Bab 3


Sore itu, utusan raja datang memberi kabar. Raja ingin semua pangeran berkumpul di aula istana. Bawuadano tersenyum lebar, inilah saatnya. Raja pasti akan mengumumkan pewaris tahta.

Sampai di aula Istana, semua adiknya sudah berkumpul. Bawuadano memasuki aula dengan percaya diri, adik-adiknya menundukkan kepala memberi hormat kepadanya.

"Salam Ayahanda." Bawuadano membungkuk, memberi hormat kepada Raja yang duduk di singgasana .

"Bergabunglah dengan yang lain, ada hal penting yang ingin aku sampaikan."

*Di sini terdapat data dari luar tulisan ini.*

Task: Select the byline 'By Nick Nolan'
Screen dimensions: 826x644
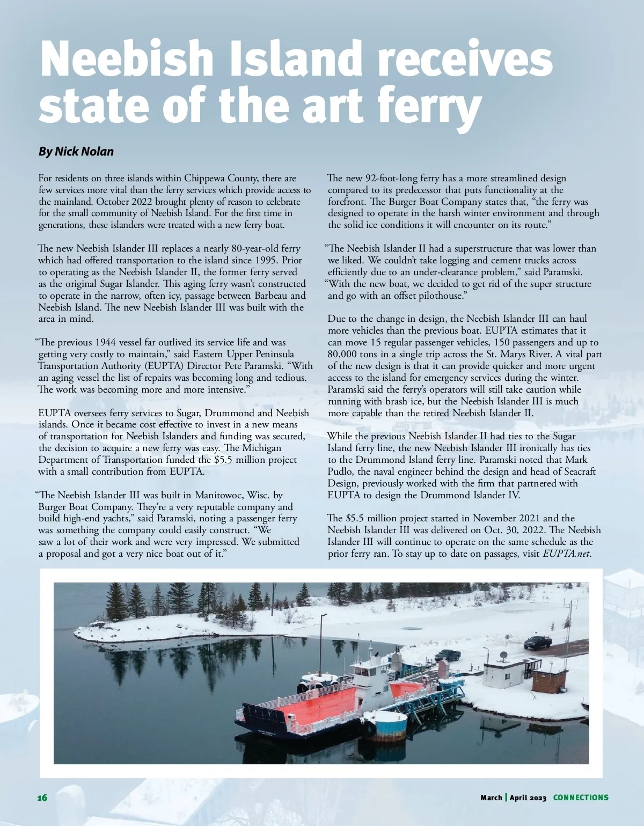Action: pos(76,151)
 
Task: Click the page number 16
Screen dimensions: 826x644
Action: pos(42,798)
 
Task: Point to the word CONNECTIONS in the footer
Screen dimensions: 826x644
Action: pos(581,798)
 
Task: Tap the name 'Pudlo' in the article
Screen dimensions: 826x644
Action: pos(340,471)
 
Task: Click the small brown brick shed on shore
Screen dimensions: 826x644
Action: pos(549,681)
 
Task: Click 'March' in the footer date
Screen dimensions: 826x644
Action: pos(491,798)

Bawuadano mundur, bergabung dengan adik-adiknya. Dagunya diangkat tinggi-tinggi, yakin sebentar lagi dialah yang akan duduk di singgasana itu.

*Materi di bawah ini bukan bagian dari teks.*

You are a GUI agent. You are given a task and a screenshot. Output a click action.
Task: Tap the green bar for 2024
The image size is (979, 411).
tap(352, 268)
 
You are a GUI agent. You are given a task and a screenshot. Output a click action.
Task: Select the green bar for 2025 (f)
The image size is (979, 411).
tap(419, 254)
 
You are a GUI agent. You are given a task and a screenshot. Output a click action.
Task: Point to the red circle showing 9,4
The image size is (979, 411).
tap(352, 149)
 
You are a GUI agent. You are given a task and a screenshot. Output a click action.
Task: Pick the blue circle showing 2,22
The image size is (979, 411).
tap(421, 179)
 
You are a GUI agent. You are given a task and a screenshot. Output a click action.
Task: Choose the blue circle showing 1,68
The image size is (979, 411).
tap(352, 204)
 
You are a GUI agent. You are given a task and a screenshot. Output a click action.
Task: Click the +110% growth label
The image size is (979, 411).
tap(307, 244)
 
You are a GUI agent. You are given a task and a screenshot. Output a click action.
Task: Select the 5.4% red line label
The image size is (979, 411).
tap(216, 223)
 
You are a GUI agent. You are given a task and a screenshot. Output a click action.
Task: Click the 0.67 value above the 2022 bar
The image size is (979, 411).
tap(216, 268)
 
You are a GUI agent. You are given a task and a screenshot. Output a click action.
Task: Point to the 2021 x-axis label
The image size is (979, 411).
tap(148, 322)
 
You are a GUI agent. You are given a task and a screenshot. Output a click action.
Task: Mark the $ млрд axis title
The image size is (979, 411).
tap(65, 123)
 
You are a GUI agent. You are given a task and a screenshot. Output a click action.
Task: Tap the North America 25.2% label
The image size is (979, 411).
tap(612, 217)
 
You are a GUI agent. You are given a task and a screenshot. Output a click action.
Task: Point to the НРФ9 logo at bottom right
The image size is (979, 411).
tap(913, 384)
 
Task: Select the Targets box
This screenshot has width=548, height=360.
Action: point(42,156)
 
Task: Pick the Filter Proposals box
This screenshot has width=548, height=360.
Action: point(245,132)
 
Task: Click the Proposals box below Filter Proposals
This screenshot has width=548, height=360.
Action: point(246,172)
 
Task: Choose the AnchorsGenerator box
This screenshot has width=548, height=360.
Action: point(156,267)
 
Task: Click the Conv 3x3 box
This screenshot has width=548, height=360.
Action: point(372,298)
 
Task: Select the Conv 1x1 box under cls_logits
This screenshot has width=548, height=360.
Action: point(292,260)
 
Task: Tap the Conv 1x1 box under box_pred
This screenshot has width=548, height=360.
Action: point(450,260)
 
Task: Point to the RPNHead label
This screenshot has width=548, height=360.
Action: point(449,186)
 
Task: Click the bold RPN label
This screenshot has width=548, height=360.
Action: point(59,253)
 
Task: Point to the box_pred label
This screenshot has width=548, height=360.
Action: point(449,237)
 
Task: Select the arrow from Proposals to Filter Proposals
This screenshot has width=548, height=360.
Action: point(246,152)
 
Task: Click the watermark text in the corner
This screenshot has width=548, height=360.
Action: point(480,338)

" Putraku. Kesembilan putraku. Kalian sudah membantuku memerintah kerajaan ini selama bertahun-tahun. Kini sudah waktunya aku untuk mengundurkan diri. Salah satu dari kalian akan menjadi pewaris tahta. Ingatlah, aku menyayangi kalian semua. Tidak mudah bagiku untuk mengambil keputusan ini. Pada hari ketujuh, aku akan mengadakan sayembara di depan seluruh rakyat , barangsiapa dari kalian yang berhasil menaklukkan tantangan dariku, dialah yang akan mewarisi tahta dan memerintah Teteholi Ana'a."

Mendengar titah ayahnya, Bawuadano terkejut. Seperti disulut api, kemarahannya terbit.

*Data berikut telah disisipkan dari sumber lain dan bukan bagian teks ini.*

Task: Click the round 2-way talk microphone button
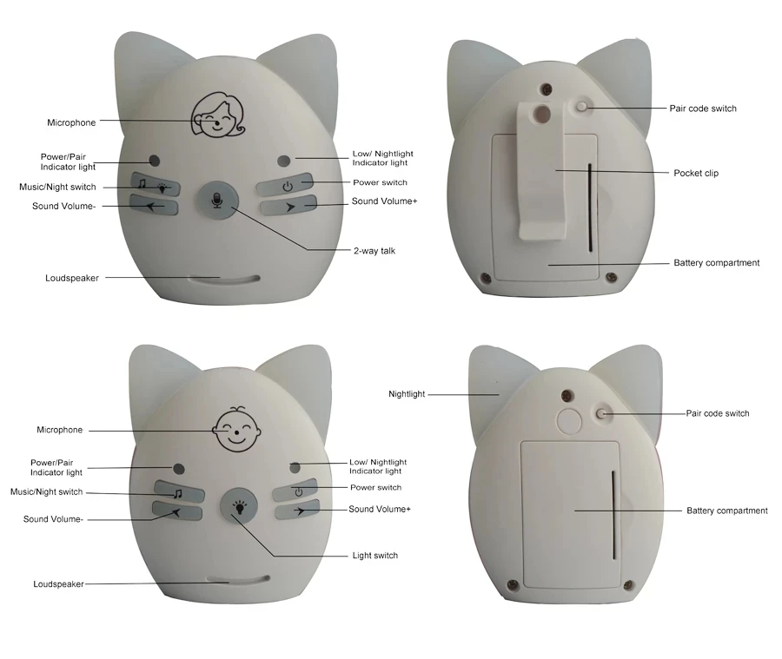tap(216, 201)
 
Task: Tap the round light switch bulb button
tap(239, 508)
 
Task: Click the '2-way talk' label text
tap(374, 251)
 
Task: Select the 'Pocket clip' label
tap(696, 173)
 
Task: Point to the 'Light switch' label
tap(375, 556)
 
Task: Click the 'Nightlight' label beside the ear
tap(407, 394)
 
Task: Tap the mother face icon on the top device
tap(218, 115)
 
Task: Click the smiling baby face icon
tap(236, 429)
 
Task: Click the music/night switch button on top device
tap(156, 185)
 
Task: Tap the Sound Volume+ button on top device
tap(288, 206)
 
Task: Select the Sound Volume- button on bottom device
tap(177, 511)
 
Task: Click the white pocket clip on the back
tap(541, 170)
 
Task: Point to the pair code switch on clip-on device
tap(581, 107)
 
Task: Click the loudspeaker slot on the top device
tap(224, 280)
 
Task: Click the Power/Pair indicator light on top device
tap(154, 161)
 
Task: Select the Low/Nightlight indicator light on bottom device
tap(295, 468)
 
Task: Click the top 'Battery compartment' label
tap(716, 263)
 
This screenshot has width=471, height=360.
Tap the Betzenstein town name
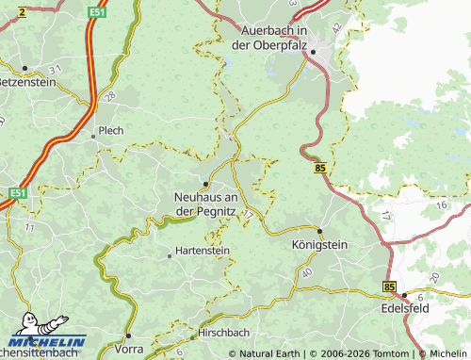coord(27,82)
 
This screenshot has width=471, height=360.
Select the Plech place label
coord(111,131)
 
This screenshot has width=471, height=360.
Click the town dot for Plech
coord(93,137)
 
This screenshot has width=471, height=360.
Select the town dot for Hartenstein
coord(170,254)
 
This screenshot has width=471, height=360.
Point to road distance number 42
coord(338,30)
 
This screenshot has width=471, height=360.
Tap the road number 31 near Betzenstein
coord(55,71)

" Ayahanda! Aku adalah putra tertua. Akulah yang seharusnya mewarisi tahtamu. Untuk apa mengadakan sayembara !" serunya.

" Kakak! Bersikaplah sedikit sopan, Ayah hanya mencoba bersikap adil' sergah Daeli, putra Sirao kedelapan. Raja Sirao bergeming, seperti sudah tahu apa yang akan terjadi.

Bawuadano mendengkus, memandang Daeli dengan jengkel. Kemarahannya memuncak.

"Ayah! Aku tidak setuju dengan sayembara ini. Mereka semua terlalu lemah untuk menjadi raja. Tidak ada pilihan lain. Hanya aku yang pantas untuk menggantikanmu!" Tangannya teracung, menunjuk delapan adiknya yang berbaris di belakang.

Luo Mewona, putra bungsu Sirao terkesiap. Belum pernah dilihatnya Bawuadano dikuasai kemarahan yang meluap-luap. Luo Mewona pelan-pelan mundur. Berharap bisa menutup mata dan telinga. Tidak ingin melihat dan mendengar lebih jauh apa yang akan terjadi.

" Bauwadano, bagaimana mungkin kau merasa layak menjadi Raja di Teteholi Ana'a? Beberapa hari terakhir terjadi pemberontakan dan kerusuhan di wilayah yang semestinya kau jaga. Itukah yang kau banggakan sebagai suatu prestasi , jaminan bahwa kau akan menjaga negeri ini dengan aman? Atau mungkin kau sendiri yang menciptakan kerusuhan itu? " Pangeran kelima maju menantang Bawuadano. Sorot matanya tajam, menuduh.

Bawuadano mengejang, tak menyangka ada yang berani melawannya.

Simanga Bua, pangeran keempat, tak tahan lagi. Badannya condong ke depan, bersiap menyerang Bawuadano dengan sihir yang dikuasainya. Belum sempat tangannya terayun, Raja Sirao mengayunkan tongkat sihir, seketika itu kilat cahaya memukul pelan tangan Simanga Bua. Simanga Bua terkejut. Memandang ayahnya tak percaya.

" Ayah tidak ingin hal seperti ini terjadi. Sayembara diadakan agar rakyat tahu bahwa pemilihan pewaris dilakukan secara adil. Ayah tidak ingin berdebat, pergilah dan istirahatlah! kita bertemu lagi di hari ketujuh" Raja Sirao mengibaskan tangannya. Suatu perintah agar semua orang pergi.